A couple of weeks ago I sent out a query on some mysterious "simultaneous
attempts to allocate walkid" messages I was getting while running my
application. Dr. Tom Blinn put me in touch with Randy Lowell, the developer
in charge of the OSF/1 loader. Here's what he had to say:
>I did recently recieve a QAR on the problem you
>discussed in your mail to Dr. Blinn. I responded
>to the QAR and asked the CSC to have you retest
>with the most recent loader patch. There are a
>lot of patches to the V2.1 loader for problems
>that were identified and fixed in V3.0 or V3.2.
>
>The walkid problem has shown up before. The
>"walkid" is a pseudo lock that the loader "allocates"
>before walking the dependency graph of a process.
>It is used to mark nodes in the dependency graph
>to prevent infinite recursion along circular paths.
>The walkid is "freed" when the graph walk is
>complete.
>
>The error message you're seeing is printed when
>the loader attempts to allocate a second walkid
>before freeing the first one.
>
>In a single-threaded application this shouldn't
>be possible, but all of the previous reports of
>this failure were for single-threaded applications.
>In those cases, I determined that the loader was
>being interrupted by a signal while walking the
>dependency graph. The signal invoked a signal
>handler which, in turn, called exit(), which calls
>back into the loader to run termination routines.
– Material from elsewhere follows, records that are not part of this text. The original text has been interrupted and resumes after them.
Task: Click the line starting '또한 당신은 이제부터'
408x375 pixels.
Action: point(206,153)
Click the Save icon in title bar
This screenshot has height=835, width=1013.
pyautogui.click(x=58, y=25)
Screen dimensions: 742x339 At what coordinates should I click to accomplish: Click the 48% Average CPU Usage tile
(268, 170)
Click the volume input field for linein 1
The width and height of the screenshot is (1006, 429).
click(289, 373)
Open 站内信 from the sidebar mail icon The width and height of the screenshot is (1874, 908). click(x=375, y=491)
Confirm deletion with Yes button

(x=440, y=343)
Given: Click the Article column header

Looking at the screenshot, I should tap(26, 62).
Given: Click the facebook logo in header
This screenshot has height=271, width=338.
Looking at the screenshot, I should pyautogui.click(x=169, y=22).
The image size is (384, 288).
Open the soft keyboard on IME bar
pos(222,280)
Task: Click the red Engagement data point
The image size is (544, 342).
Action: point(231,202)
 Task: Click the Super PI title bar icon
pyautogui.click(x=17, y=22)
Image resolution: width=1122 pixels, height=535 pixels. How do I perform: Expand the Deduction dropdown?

>Before running termination routines, the loader
>allocates a walkid, resulting in the warning message.
>
>A multi-threaded application has more of an
>opportunity to trigger this warning. There are
>recursive locks protecting loader calls from
>simultaneous access by multiple threads. In V2.1
>these locks are in loader routines accessed
>through libc_r.so. If, by some accident of linking
>or symbol-resolution, you have a multi-threaded
>application which resolves its loader calls from
>libc.so instead of libc_r.so the locks would be
>compromised and "simultaneous walkid" errors
>could easily result.
>
>In addition to improperly ordered dependencies,
>lazy-text symbol resolution could cause multiple-thread
>access to loader routines. We've guarded against this
>by loading multiple-thread routines with immediate
>binding forced on. This is done, once again, through
>libc_r.so. In this case a libc_r.so initialization routine
>executes a loader call which forces immediate binding.
>If this call, for some as yet undetermined reason,
>failed to resolve all lazy text symbols, it could
>explain the loader warnings.
After much additional searching, we discovered that my problem was caused
by a non-reentrant version of dlopen in libc_r.so. I got a patched library,
and the errors went away. Randy is looking into making the patched library
available through customer support.
Thanks again to Randy and to Dr. Blinn.
- Brad
Received on Thu Feb 09 1995 - 13:46:35 NZDT